Convicted predatory criminals such as robbers, rapists,
assaulters, and burglars should be drug and alcohol-abstinent while
on probation and parole. This requires frequent and extensive
surprise drug and alcohol testing, and a system of consistent
sanctions for violations.
Drug and alcohol user licenses: Drug and alcohol use are
privileges, and should be subject to licenses which can be revoked
for misuse. Some states adopted alcohol use licenses after national
prohibition was repealed. Persons who use drugs or alcohol might be
required to get special liability insurance coverage. It should not
be presumed that persons over 21 are responsible alcohol or drug
users.
4. Insist upon vendor accountability and responsibility
Just like users, vendors of drugs and alcohol need to be held
responsible for their actions.
Violence, corruption, product adulteration, tax evasion, and
antitrust violations by drug, alcohol and tobacco sellers are crimes
and should be investigated and punished. Adulteration and
mislabeling of drugs and alcohol should also be subject to product
liability civil law remedies. Vendors must comply with reasonable
regulations and inspections, pay taxes, and resolve marketplace
conflicts through the law, not violence. These provisions are much
more easily investigated and enforced in a regulated environment
than under prohibition.
Convicted criminals can t be licensed to legally sell alcohol now
-- they shouldn't be allowed to sell other drugs after the repeal of
prohibition.
The prohibition against sales to minors of tobacco, alcohol and
other drugs must be enforced.
Sales to those who have been denied or deprived of their privilege
to use alcohol or drugs should be prohibited. Like alcohol dram-
shop laws, over-the-counter sales of drugs to those who are already
intoxicated should not be permitted.
Promotion of alcohol, tobacco and drug use should be severely
limited. Advertising that either targets kids or is placed in media
in which kids have legitimate interest in (e.g. professional and
amateur athletics, popular music, motion pictures, etc.) should be
disallowed.
5. Maximize the reach of law and respect for the law
Drug and alcohol buyers should be discouraged from patronizing
criminals. For example, growing one's own marijuana is today a
felony, and growers risk the forfeiture of their homes or land.

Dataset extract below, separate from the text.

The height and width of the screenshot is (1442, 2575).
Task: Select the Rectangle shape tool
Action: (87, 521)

Every marijuana user today (between 9 and 20 million persons) either
becomes a felon or has to patronize criminals. Shouldn't home
cultivation for personal use be encouraged, even under prohibition?

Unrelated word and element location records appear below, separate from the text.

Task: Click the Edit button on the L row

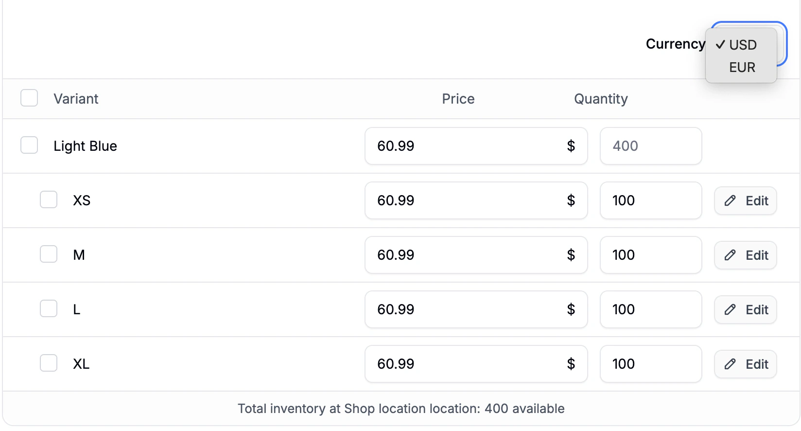Action: coord(745,309)
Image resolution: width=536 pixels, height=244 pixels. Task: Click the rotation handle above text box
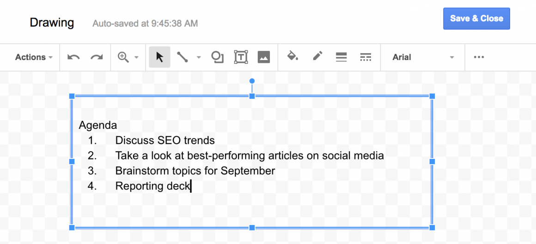coord(252,81)
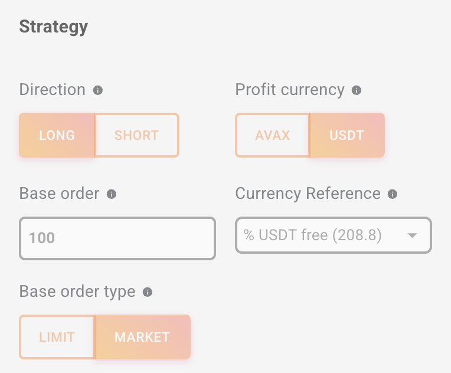The height and width of the screenshot is (373, 451).
Task: Select LIMIT base order type
Action: 57,337
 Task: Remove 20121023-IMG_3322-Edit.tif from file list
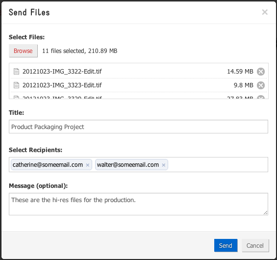(261, 72)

We should be reducing the commercial opportunities of criminals, not
expanding them. Even under prohibition, decriminalizing home
marijuana cultivation would sharply reduce the tens of billions of
dollars in annual profits now funding organized crime.
Almost no police officers or revenue agents are killed or injured
enforcing the liquor laws. Marijuana, the most widely consumed
illegal drug, should be taxed and sold to adults with warning
messages -- but with prohibition of the promotion we suffer from
with tobacco and alcohol. Very few law enforcement officers will be
killed or injured enforcing a managed, regulated drug trade.